But, wild as are these horrors of slaughter, and mighty as is this destruction, and uncounted as are the victims of all times, still it cannot be a very large proportion of mankind that has fallen in battle. The other victims of war are more numerous, and still more numerous its disastrous fruits; but three millions or ten millions, the bloody trophies of so many fields, are but a small body in comparison with even a single generation. Amongst these, however, are numbered a mighty company of renowned names: Pelopidas, Chabrias, Nicias, and the elder Demosthenes, Junius Brutus, Flaminius, Paulus Emilius, Asdrubal, Catiline, Crassus, Pompey the younger, Judas Maccabeus, Leonidas, Darius, the elder and the younger Cyrus, the Emperor Decius, Roderick of Spain, Harold of England, Malcolm Canmore, Simon de Montfort, Edward Bruce; the Dukes of York and Suffolk at Agincourt, the great Earls of Salisbury and Shrewsbury and Thomas, the royal Duke of Clarence, all in France; a host of nobles in the civil wars of England under the Roses; Richard the Third, Philip Van Artevelde, the Scottish Regent Lennox, Sebastian of Portugal, the last Constantine, James the Fourth of Scotland with a squadron of his peers around him, Charles the Bold of Burgundy, the Duke of Nemours, Garcilasso de la Vega,

Gustavus Adolphus; the Duke of Hamilton, the Earls of Lindsey, Dundonald, Northampton, Denbigh, Sunderland, Lichfield, and the Lords Brooke, Falkland, Aubigny, in the later civil wars of England; John Hampden; the Earls of Falmouth and Portland, at sea; the Dukes of Grafton and Schomberg, in Ireland; Lord Downe, Lord Howe, Mackay, Graham of Claverhouse, Wolfe, Braddock, Montgomery, Warren, Kleist, Korner, Scharnhorst, Moore, Desaix, Bagration, Picton, Bozzaris, the Dukes of Brunswick, sire and son; and, to close the catalogue with a name of Christian eminence, the gallant and pious Gardiner.

XI.

Death by Punishment.

"Now, men of death, work forth your will,

For I can suffer and be still;

And, come it slow, or come it fast,
It is but death that comes at last."

SCOTT.

It was a divine ordinance or prediction, that the blood of the murderer should be shed for retribution, for warning, and for the common safety. As soon as families became states, this power of punishment was reserved to the sovereign jurisdiction. Necessity, fear, revenge, and cruelty, extended the same doom to other crimes; and under some form and process of law, the lives of the guilty, and too often of the innocent, have been exacted amongst every people.

The first instance recorded in history is that of the chief butler of Pharaoh, who was hanged; a mode of death to which disgrace has been attached, and which may have been adopted, from the ease of making the dying culprit a spectacle to a multitude.
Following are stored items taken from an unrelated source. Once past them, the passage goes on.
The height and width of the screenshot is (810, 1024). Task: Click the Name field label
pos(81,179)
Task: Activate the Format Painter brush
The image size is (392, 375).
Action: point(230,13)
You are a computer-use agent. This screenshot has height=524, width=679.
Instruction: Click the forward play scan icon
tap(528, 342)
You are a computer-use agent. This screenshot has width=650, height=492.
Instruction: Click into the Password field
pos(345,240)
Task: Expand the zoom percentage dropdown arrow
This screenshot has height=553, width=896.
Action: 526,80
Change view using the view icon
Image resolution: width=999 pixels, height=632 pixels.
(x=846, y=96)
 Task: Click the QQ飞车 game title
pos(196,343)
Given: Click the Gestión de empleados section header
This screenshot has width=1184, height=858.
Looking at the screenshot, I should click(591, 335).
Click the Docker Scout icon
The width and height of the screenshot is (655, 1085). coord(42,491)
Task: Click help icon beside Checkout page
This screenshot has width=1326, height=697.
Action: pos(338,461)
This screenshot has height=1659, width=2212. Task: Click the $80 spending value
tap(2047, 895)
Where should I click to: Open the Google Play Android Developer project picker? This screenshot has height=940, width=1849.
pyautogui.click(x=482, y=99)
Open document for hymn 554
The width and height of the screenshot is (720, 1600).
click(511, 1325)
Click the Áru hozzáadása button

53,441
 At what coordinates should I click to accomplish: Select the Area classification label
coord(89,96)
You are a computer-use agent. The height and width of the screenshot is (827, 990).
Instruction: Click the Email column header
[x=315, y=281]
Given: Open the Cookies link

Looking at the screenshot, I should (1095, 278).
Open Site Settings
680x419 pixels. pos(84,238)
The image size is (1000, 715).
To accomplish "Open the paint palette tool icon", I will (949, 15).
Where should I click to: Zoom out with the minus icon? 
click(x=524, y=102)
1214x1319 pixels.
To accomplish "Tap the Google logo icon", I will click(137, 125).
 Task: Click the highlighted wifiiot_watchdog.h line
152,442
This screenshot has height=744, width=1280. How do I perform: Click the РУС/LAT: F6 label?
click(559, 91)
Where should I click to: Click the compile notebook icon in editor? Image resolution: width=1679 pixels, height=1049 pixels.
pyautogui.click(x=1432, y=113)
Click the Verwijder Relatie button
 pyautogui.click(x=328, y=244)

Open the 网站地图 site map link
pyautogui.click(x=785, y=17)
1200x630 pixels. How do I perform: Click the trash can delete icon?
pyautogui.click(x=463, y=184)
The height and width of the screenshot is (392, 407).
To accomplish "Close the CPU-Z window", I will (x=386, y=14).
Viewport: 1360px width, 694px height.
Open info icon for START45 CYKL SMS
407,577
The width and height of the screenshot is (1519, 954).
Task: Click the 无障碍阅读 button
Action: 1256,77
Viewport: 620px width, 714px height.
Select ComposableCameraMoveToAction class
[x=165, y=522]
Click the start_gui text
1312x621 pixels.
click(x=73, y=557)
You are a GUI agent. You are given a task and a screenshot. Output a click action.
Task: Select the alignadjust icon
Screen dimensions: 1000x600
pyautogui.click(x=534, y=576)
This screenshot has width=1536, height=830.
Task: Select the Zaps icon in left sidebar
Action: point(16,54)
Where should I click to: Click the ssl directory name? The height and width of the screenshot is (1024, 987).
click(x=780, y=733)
So, by divine command, those heads of Israel were punished who had led the people into guilt; and thus seven of the posterity of Saul were claimed by the Gibeonites, and put to death while Rizpah, the mother of two of them, watched below, and drove the vultures and dogs away. The murderers, the robbers, and even the forgers and thieves of Britain have thus died; and thus the ignobler persons

who were charged with treason; and the sufferer was often taken down from the gallows that his body might be quartered, while his heart was yet throbbing. Amongst this unhappy throng, the half frantic Earl Ferrers, the ingenious Aram, the fallen Dodd, the once elegant Fauntleroy, the atrocious Thistlewood, were conspicuous malefactors. Thus died, too, David, the last Welsh sovereign, Hugh Despenser, Roger Mortimer, the favourites of a king and queen; the patriot Wallace; two successive primates of Scotland, Beatoun and Hamilton, the gallant Kircaldy of Grange, the Jesuit Campian, the unfortunate Sir Everard Digby, the fanatic Hacket, the noble Marquess of Montrose, the enthusiast, Hugh Peters, and such of the judges of Charles the First, as had neither sought clemency nor escape; thus the captive Guatimozin; and thus, bewailed by countrymen and foes alike, the victims of military rigor, Andre and Hale. The immediate cause of death in hanging is strangulation, or the fracture of the neck; and the Spaniards have therefore strangled criminals by an iron band or ring at a stake, sometimes before burning the body. Thus, not as criminals, died the last of the Incas, and Savonarola, and Tyndal.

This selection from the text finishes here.